Y’a pas d’mal, l’important, c’est que je suis à l’heure. Le patron arrive : "Bonjour mademoiselle. Quelle coiffure ! J’aime beaucoup, c’est exotique. Suivez-moi." On rentre dans son bureau. "Vous êtes en couple ?" "Euh... je ne pense pas que ma situation personnelle influe sur...". "Mademoiselle, si vous tombez enceinte tous les ans, ça risque d’être compliqué, et dans vos cultures, on fait beaucoup d’enfants".

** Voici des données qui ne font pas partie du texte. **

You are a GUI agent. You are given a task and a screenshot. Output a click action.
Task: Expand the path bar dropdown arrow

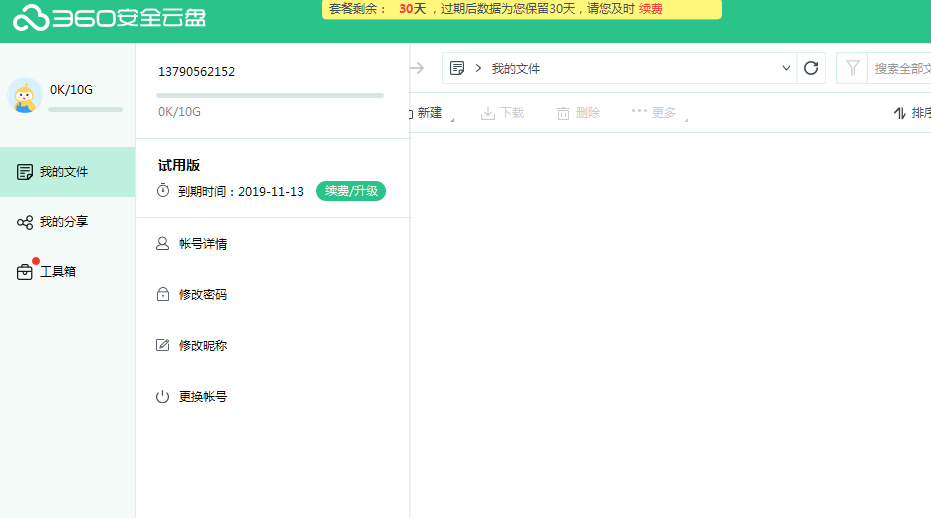785,68
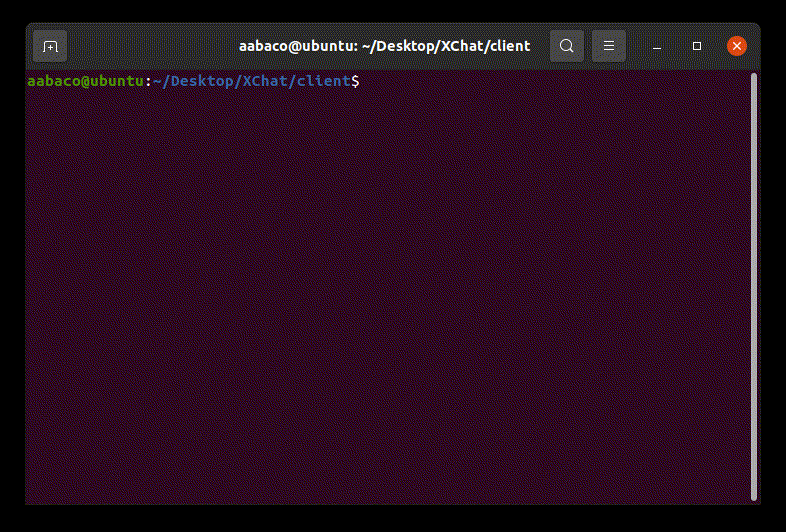Click the tilde at the prompt path start
The image size is (786, 532).
coord(157,81)
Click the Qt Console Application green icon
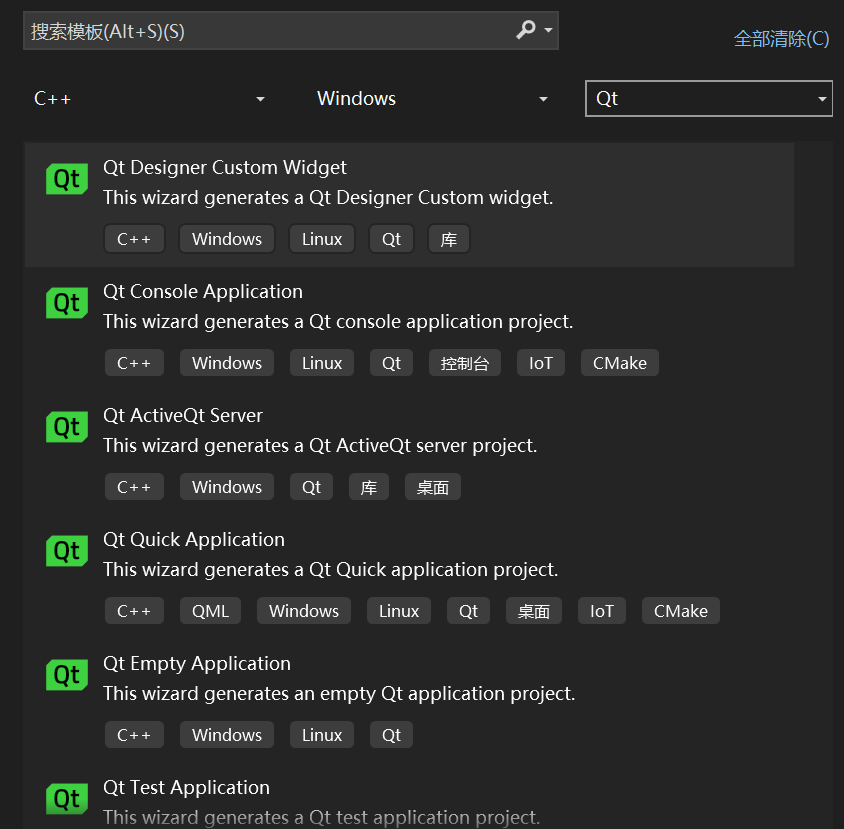The width and height of the screenshot is (844, 829). click(x=66, y=303)
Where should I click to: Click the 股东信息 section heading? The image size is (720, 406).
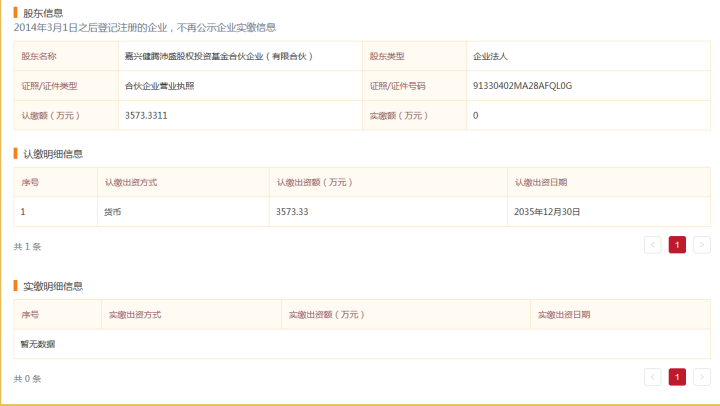(x=42, y=13)
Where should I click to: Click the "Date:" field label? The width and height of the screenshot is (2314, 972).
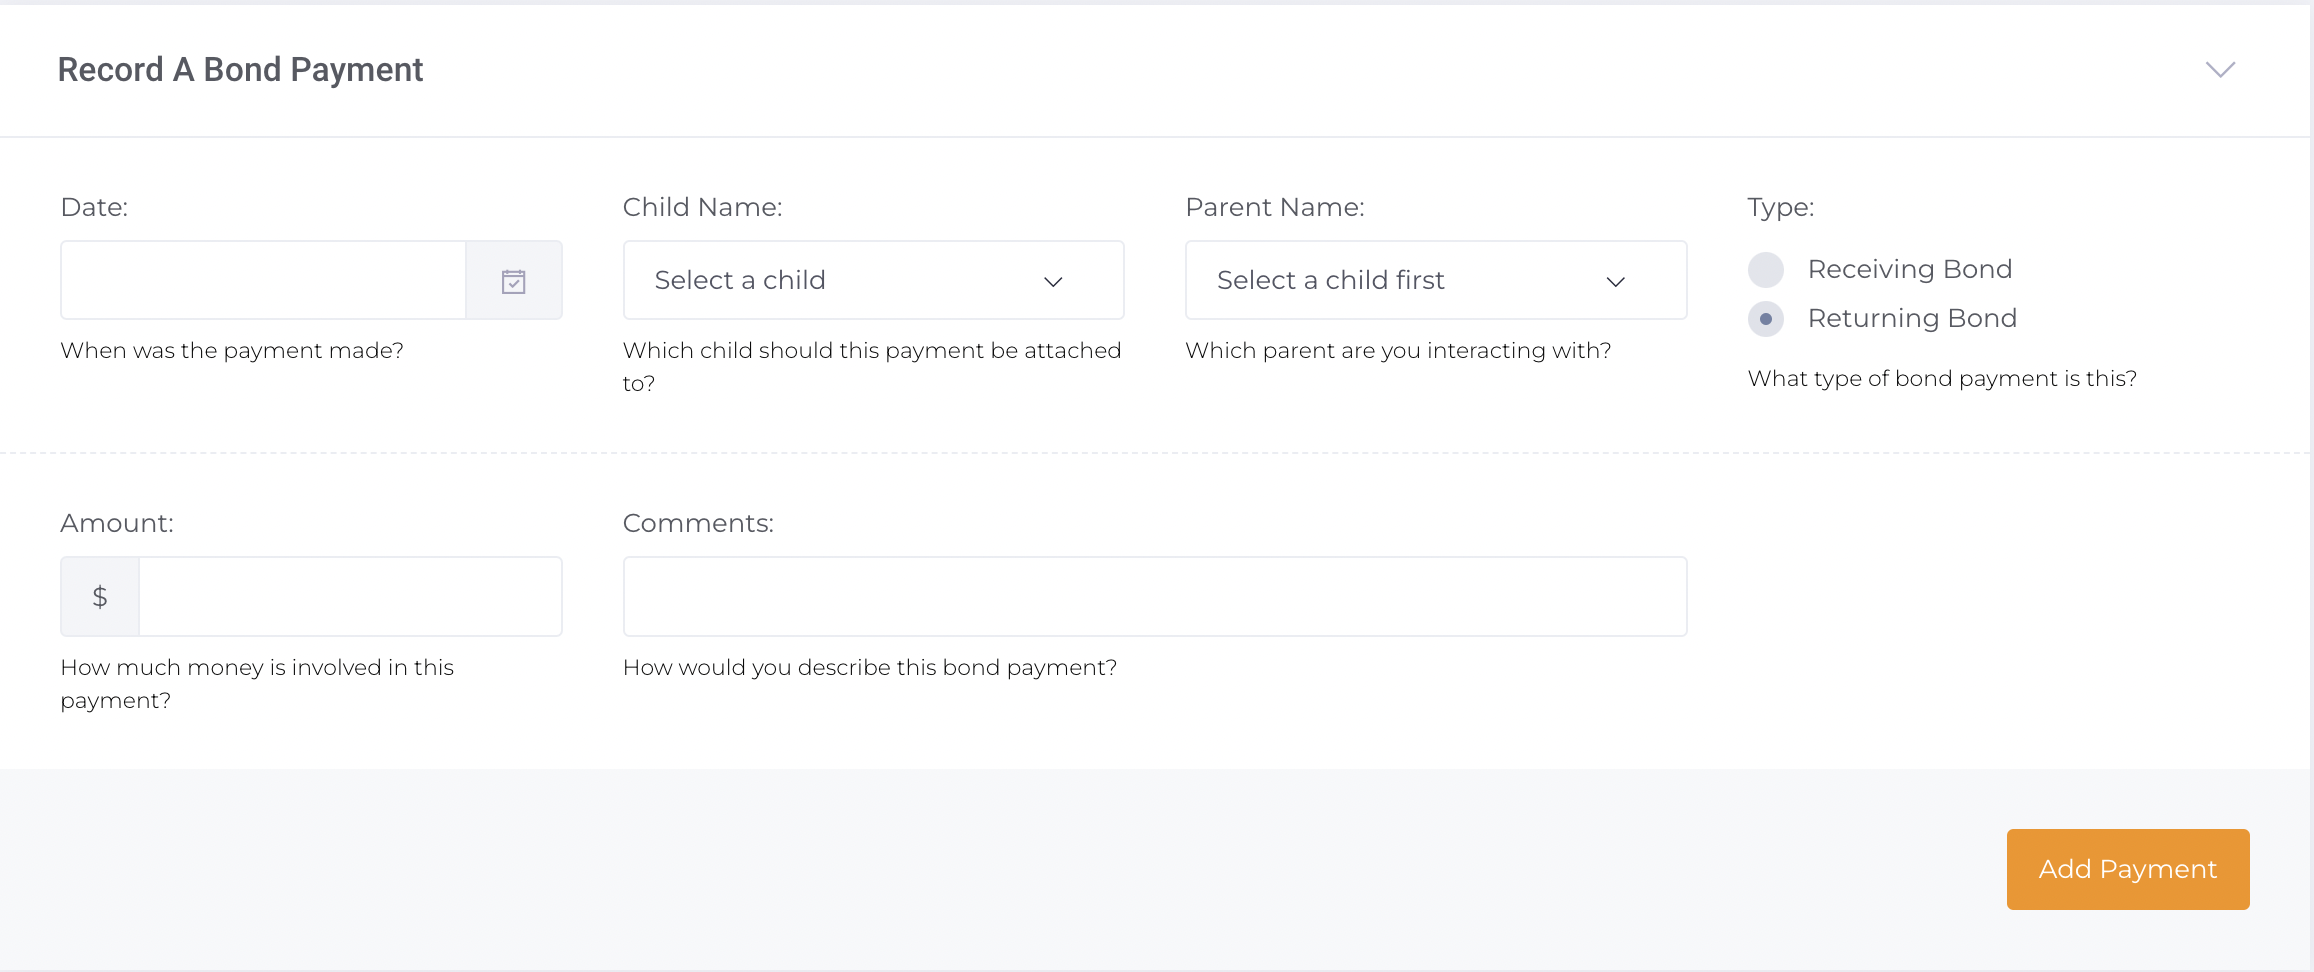point(94,207)
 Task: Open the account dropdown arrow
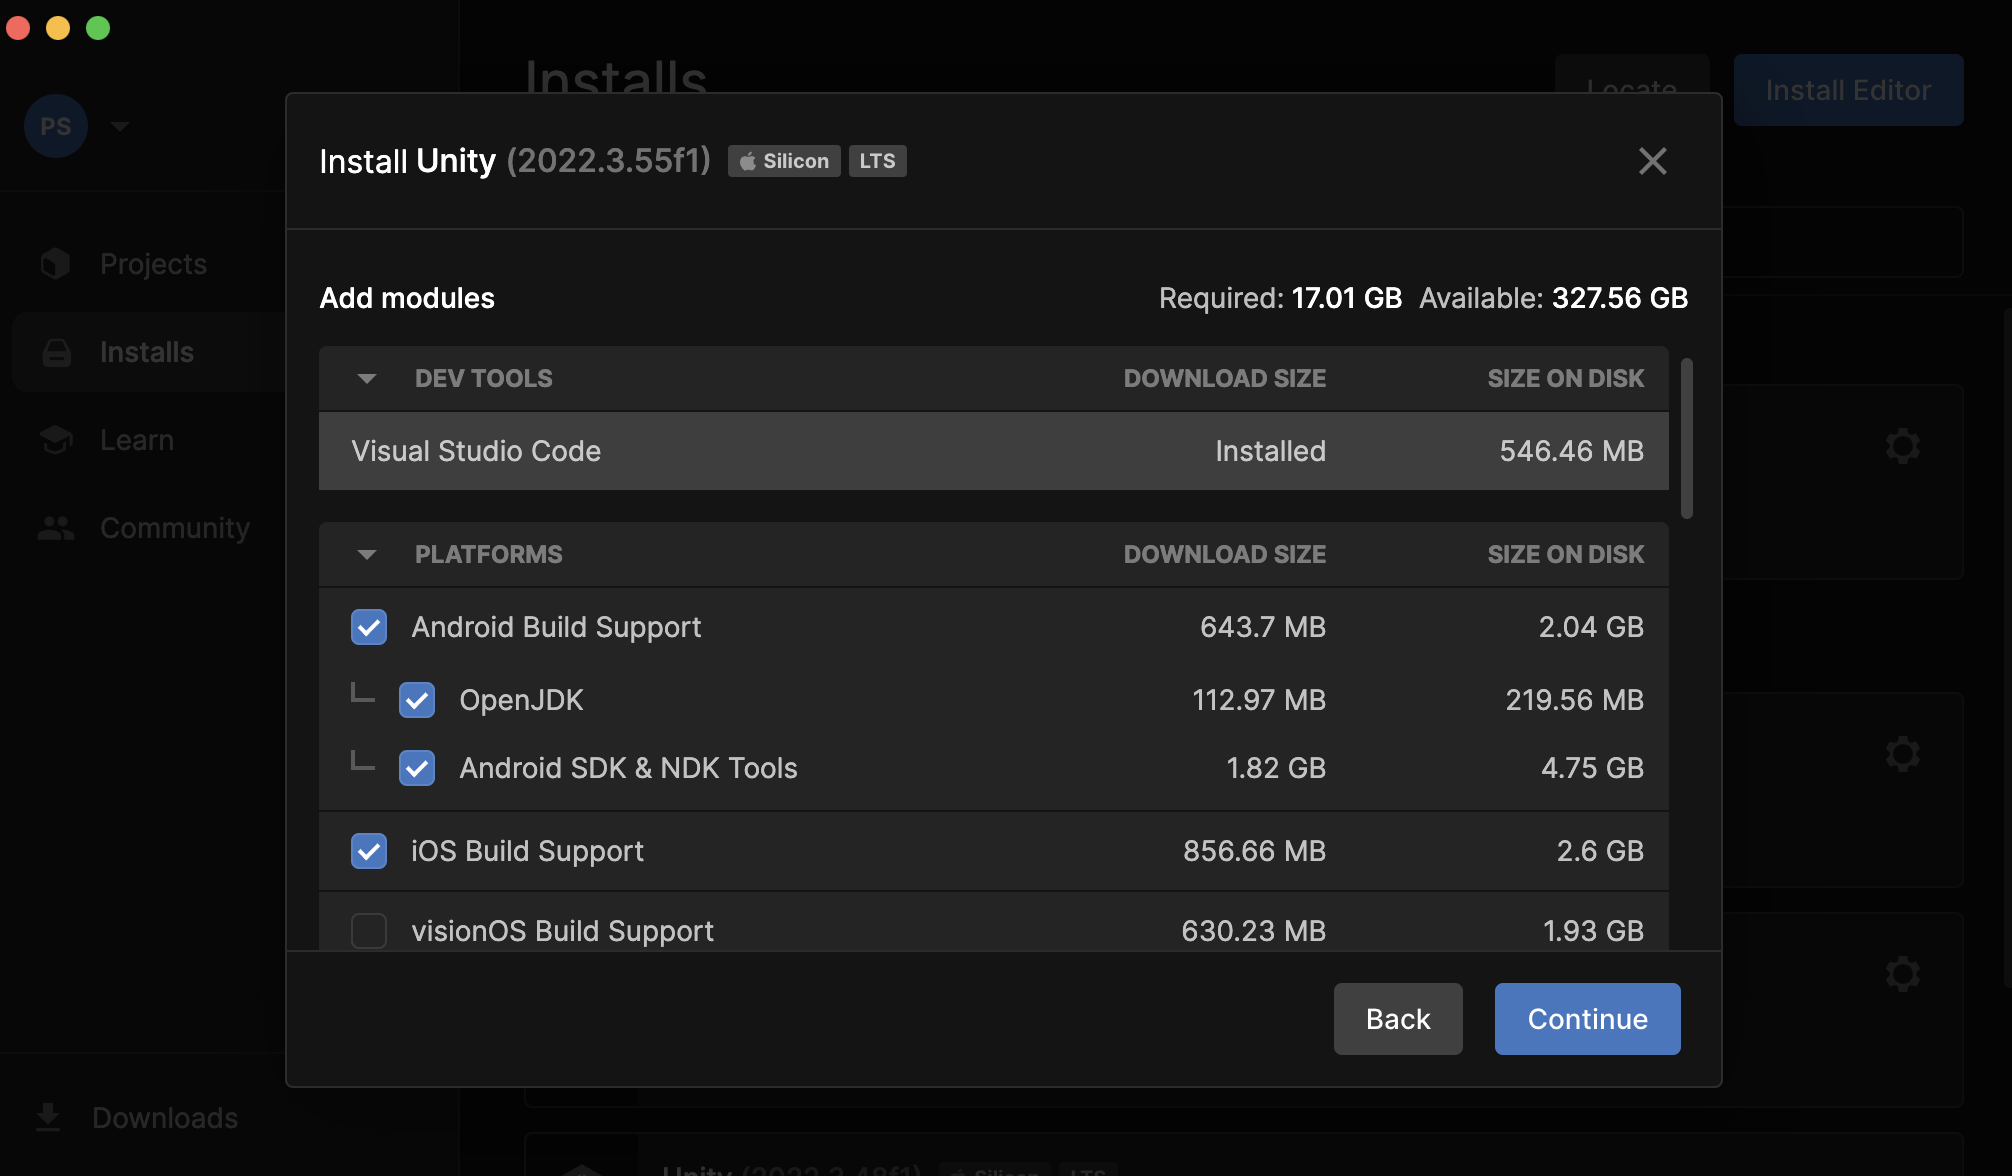click(x=120, y=127)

J’ai rêvé de cet emploi mais vos propos stigmatisants m’en dissuadent

Respire, y’a pas d’mal, y’a pas de... si, en fait, ça fait mal, je suis fatiguée. Alors je ferme les yeux et j’entends les cris de singes de la vidéo qui tournait sur Instagram ce week-end, la vidéo dans laquelle ce joueur de foot, Moussa Marega, a été insulté par des supporters parce que noir et puni d’un carton jaune parce qu’il se défendait.

Je le vois encore quitter le terrain alors que ses collègues essayent de l’en
dissuader, j’aurais tellement aimé qu’ils quittent le match avec lui par solidarité. "Mademoiselle". "Oui monsieur, excusez-moi, je vais partir, j’ai rêvé de cet emploi mais vos
propos stigmatisant m’en dissuadent, bonne journée".

Je sors de son bureau, il rétorque : "Vous les noirs, vous prenez tout pour du racisme ! ". Alors je lui lance ces mots d’Aimé Césaire : "C'est quoi une vie d'homme ? C'est le combat de l'ombre et de la lumière. C'est une lutte entre l'espoir et le désespoir, entre la lucidité et la ferveur... Je suis du côté de l'espérance, mais d'une espérance conquise, lucide, hors de toute naïveté".

Et je le laisse là, certainement persuadé que l’universalisme existe, je le laisse avec cette illusion, mais avant que je sorte du bâtiment... "Mademoiselle !". Un homme m’a suivie. "Excusez-moi mademoiselle, je vous ai entendue à l’instant, j’ai un cabinet
d’avocats, je recrute, je vous en prie, voyons-nous. J’ai besoin de collaborateurs de votre tempérament". Je souris, je prends sa carte et m’en vais. Je sais que la route sera sinueuse mais je l’emprunte, lucide, libre et forte.